Non vi sarà sfuggito il fatto che il Nasdaq da inizio anno ha, per la prima volta dopo anni (quanti? tanti...) un meno davanti alla sua percentuale di crescita; lo S&P500 se la cava un pochino meglio ma non più di tanto. 

E' evidente che l'aria che si sta iniziando a respirare sui mercati americani è piuttosto pesante e l'euforia dei mesi passati in gran parte è svanita sostituita da un sentimento di incertezza che si sta materializzando in vari modi: i titoli difensivi si stanno facendo strada (vedi anche la controprestazione dei Magnifici 7), il divario tra rialzisti e ribassisti diminuisce a favore di quest'ultimi, la domanda di coperture tattiche attraverso l'impiego di opzioni di vendita  e  shortaggio di future sta salendo copiosamente;  gli outlook delle società sono sempre meno positivi e i P/E sono ancora alle stelle. Insomma: gli investitori sembrano che stiano cercando protezione... e noi pure!

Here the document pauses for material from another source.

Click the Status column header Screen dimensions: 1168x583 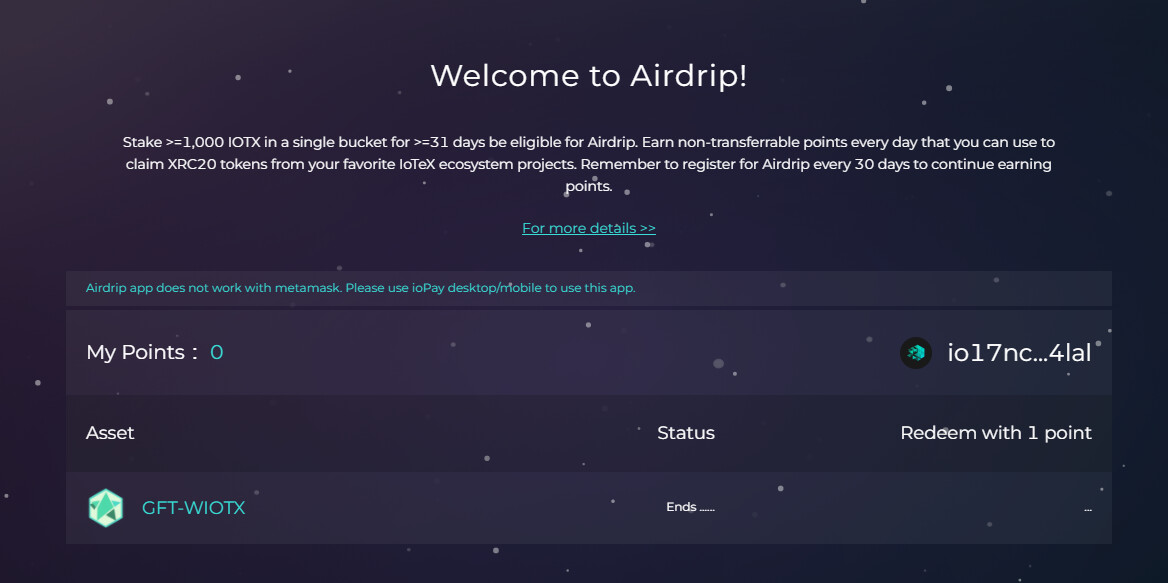pos(685,433)
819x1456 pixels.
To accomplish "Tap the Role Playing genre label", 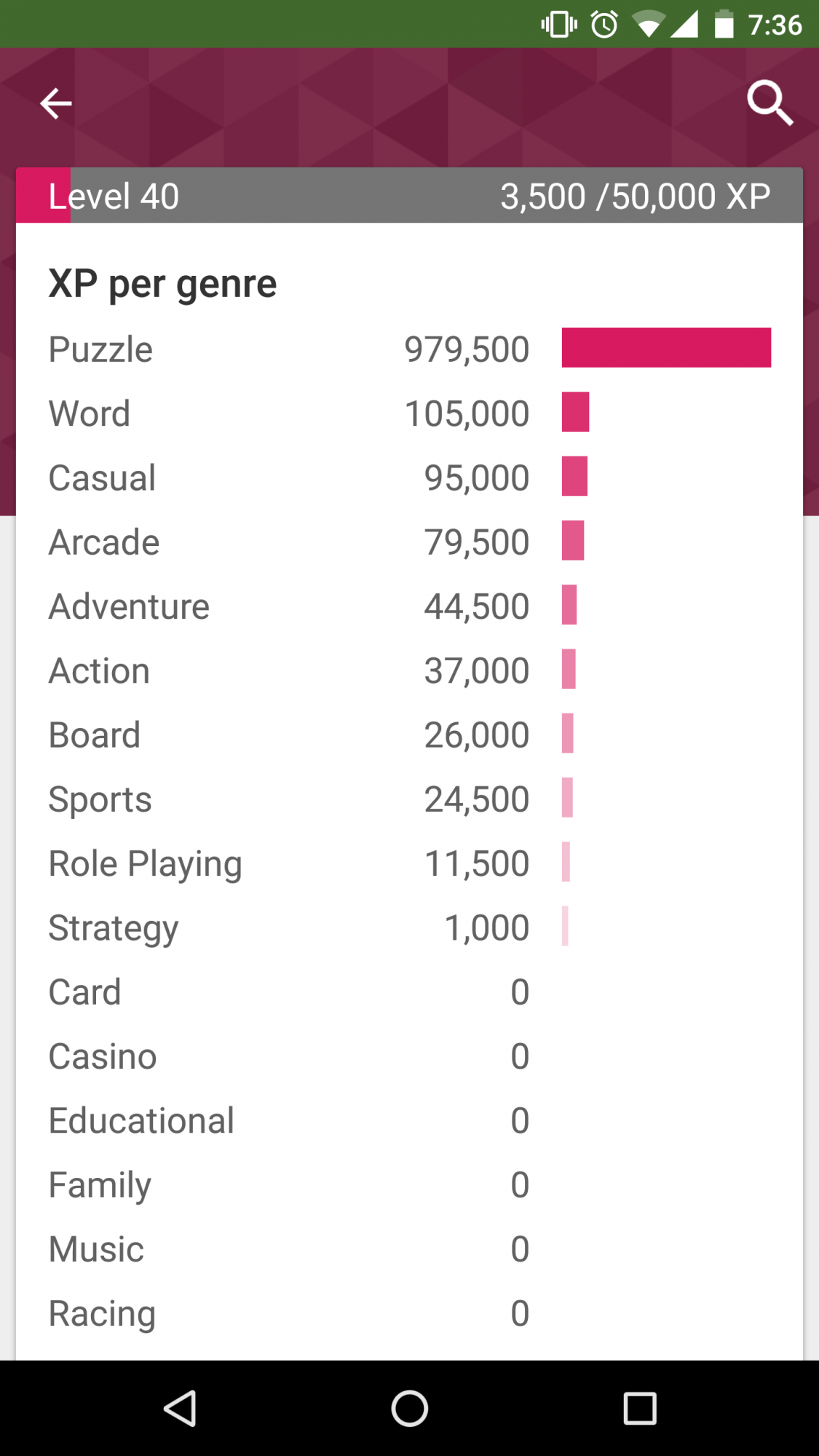I will (145, 864).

In Europa ci troviamo in una situazione leggermente diversa: i P/E sono decenti, le borse sono cresciute ma entro limiti accettabili, la situazione geo-politica è in stallo ma andare peggio di così è difficile (vedremo cosa farà la Germania), inizia a farsi avanti la consapevolezza che bisogna reagire (do something! Draghi dixit).  I risultati aziendali non sono malaccio ma sono soprattutto le prospettive di sviluppo futuro previste dalle società europee che sembrano essere migliori di quelle americane. E' probabilmente quest'ultimo punto che ha convinto gli investitori ad esser maggiormente presenti sui mercati europei. Noi non abbiamo nulla in contrario, anzi...!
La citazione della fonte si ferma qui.